Records
**********

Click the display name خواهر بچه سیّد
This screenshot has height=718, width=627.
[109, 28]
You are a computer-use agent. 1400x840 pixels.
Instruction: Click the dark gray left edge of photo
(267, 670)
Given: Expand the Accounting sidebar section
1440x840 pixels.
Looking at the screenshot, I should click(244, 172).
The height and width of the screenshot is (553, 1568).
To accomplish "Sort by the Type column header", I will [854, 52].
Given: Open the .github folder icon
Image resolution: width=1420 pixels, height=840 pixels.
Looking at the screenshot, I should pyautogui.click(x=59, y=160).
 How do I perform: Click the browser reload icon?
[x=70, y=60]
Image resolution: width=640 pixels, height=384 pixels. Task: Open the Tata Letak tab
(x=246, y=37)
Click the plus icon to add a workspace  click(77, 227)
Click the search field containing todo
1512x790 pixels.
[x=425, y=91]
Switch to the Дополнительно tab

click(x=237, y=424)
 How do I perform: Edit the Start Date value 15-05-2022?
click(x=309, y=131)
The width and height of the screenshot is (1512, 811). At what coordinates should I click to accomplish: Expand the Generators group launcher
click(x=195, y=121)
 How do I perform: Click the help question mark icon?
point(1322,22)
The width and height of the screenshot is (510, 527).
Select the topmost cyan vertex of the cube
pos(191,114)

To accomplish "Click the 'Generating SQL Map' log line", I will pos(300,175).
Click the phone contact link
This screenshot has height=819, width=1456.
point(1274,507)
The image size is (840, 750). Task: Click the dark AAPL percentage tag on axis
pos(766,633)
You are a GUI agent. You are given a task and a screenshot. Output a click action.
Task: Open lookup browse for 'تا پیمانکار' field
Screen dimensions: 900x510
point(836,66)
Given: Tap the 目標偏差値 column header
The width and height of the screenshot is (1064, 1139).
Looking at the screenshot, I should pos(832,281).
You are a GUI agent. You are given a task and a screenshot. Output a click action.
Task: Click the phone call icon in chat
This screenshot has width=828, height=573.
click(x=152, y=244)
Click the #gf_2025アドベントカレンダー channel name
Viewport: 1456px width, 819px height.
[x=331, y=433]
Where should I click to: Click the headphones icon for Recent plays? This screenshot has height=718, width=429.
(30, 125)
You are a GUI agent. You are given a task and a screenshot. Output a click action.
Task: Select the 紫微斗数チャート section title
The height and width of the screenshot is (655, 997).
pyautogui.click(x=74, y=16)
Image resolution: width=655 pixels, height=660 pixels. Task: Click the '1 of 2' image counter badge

**********

* _The request_
Give every line of the items from the one containing "How do I perform: Click the help" through the last line of the items, inclusive, as a JSON list of strings with one string per line and blank lines left out.

* _Right answer_
[
  " How do I perform: Click the help question mark icon?",
  "point(1322,22)",
  "The width and height of the screenshot is (510, 527).",
  "Select the topmost cyan vertex of the cube",
  "pos(191,114)",
  "To accomplish \"Click the 'Generating SQL Map' log line\", I will pos(300,175).",
  "Click the phone contact link",
  "This screenshot has height=819, width=1456.",
  "point(1274,507)",
  "The image size is (840, 750). Task: Click the dark AAPL percentage tag on axis",
  "pos(766,633)",
  "You are a GUI agent. You are given a task and a screenshot. Output a click action.",
  "Task: Open lookup browse for 'تا پیمانکار' field",
  "Screen dimensions: 900x510",
  "point(836,66)",
  "Given: Tap the 目標偏差値 column header",
  "The width and height of the screenshot is (1064, 1139).",
  "Looking at the screenshot, I should pos(832,281).",
  "You are a GUI agent. You are given a task and a screenshot. Output a click action.",
  "Task: Click the phone call icon in chat",
  "This screenshot has width=828, height=573.",
  "click(x=152, y=244)",
  "Click the #gf_2025アドベントカレンダー channel name",
  "Viewport: 1456px width, 819px height.",
  "[x=331, y=433]",
  "Where should I click to: Click the headphones icon for Recent plays? This screenshot has height=718, width=429.",
  "(30, 125)",
  "You are a GUI agent. You are given a task and a screenshot. Output a click action.",
  "Task: Select the 紫微斗数チャート section title",
  "The height and width of the screenshot is (655, 997).",
  "pyautogui.click(x=74, y=16)",
  "Image resolution: width=655 pixels, height=660 pixels. Task: Click the '1 of 2' image counter badge"
]